Capital Expenditures
      Our capital expenditures were $2.5 million for fiscal 2005, compared to $0.5 million for fiscal 2004. The Company initiated the implementation of a new enterprise resource planning system late in fiscal 2004 and expects to complete the project in early fiscal 2006. The total cost of the new system is anticipated to be $3.0 million and will be amortized primarily over a period of five years.
Senior Credit Facility
      On November 10, 2004, we refinanced and repaid in full the Former Senior Credit Facility (see below) and the Notes (see below) with a $71.5 million, forty-two month, senior credit facility (the “Senior Credit Facility”). The Senior Credit Facility consists of a $10.0 million asset-based Revolving Credit Facility, and three tranches of Term Loans totaling $61.5 million.
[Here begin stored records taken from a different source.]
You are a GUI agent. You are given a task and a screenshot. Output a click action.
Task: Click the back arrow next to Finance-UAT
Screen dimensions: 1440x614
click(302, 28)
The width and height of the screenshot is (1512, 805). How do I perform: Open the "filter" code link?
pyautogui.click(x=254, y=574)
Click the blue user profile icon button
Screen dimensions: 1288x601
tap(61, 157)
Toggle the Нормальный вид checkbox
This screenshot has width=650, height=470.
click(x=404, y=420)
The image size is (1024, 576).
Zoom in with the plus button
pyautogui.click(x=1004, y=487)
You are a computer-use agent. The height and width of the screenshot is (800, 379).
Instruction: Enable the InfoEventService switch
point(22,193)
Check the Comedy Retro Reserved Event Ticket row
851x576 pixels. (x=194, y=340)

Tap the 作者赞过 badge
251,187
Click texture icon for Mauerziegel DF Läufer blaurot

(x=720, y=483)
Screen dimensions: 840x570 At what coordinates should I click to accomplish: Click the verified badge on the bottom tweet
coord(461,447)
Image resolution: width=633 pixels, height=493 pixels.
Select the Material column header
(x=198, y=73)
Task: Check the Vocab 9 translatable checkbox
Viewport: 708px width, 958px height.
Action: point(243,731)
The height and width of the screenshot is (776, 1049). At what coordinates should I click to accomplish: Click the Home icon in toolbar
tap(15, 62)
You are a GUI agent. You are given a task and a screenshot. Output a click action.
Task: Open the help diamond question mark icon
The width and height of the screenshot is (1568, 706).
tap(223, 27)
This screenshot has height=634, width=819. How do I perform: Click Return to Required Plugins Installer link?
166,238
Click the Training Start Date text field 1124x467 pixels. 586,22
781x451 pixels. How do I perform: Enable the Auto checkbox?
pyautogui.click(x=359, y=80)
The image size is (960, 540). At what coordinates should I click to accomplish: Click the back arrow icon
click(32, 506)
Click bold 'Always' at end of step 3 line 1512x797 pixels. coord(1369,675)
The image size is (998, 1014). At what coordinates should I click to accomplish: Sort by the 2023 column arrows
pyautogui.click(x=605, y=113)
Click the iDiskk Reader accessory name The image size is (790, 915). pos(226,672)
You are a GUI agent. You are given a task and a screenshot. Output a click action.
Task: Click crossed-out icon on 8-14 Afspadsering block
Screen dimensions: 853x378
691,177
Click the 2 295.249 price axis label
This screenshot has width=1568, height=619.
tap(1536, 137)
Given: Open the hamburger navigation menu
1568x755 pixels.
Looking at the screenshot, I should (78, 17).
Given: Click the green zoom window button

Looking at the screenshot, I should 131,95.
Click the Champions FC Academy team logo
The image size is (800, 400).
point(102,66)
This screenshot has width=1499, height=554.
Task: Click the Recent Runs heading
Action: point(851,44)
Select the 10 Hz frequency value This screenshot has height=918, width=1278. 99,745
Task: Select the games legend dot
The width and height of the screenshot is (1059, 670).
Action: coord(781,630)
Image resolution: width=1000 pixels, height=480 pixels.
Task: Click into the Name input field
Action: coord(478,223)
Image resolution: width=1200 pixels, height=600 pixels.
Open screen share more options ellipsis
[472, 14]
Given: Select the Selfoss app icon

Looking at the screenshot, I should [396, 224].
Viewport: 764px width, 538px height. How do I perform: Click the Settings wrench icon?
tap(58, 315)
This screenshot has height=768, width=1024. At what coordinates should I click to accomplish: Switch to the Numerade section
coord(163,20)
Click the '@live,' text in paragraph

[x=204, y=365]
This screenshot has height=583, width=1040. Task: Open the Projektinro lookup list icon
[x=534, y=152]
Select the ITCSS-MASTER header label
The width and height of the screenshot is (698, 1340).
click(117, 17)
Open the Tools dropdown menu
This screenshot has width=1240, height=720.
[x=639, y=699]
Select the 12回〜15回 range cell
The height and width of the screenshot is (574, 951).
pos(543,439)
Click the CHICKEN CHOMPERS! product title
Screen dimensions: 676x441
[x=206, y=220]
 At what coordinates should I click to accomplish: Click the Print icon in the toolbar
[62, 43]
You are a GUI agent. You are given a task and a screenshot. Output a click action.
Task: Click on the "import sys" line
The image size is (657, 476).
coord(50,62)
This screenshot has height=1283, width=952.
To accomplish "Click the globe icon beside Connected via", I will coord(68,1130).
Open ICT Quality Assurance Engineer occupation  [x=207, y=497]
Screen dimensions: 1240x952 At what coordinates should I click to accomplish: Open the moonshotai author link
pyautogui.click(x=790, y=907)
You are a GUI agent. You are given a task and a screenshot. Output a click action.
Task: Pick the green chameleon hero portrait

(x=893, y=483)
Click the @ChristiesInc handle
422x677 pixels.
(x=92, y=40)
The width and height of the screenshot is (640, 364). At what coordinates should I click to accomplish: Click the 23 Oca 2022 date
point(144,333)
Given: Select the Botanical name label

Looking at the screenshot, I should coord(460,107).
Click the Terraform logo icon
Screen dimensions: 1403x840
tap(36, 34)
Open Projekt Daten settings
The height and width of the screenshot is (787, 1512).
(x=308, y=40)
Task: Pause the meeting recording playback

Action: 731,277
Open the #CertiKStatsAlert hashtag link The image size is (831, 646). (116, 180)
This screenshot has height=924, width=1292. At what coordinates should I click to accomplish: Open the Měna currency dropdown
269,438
At March 31, 2005, the Senior Credit Facility has an effective weighted average interest rate of approximately 14.4% which is tied to the prime rate and, accordingly is variable based on changes to this rate. The Term Loans require monthly principal payments of $250,000 over the term of the loans with the balance due at the end of the term. Accordingly, the balance sheet reflects $3.0 million of current maturities due under the Senior Credit Facility. The Senior Credit Facility also contains certain mandatory prepayment provisions which are linked to cash flow and customary financial covenants and events of default. The Senior Credit Facility is secured by all of our assets. We recorded a pre-tax charge of $2.2 million relating to the write-off of unamortized debt issue costs and the payment of pre-payment premiums in fiscal 2005. Costs associated with establishing the Senior Credit Facility were $2.2 million and will be amortized over the forty-two month term of the facility. We are in Compliance with the provisions of the facility.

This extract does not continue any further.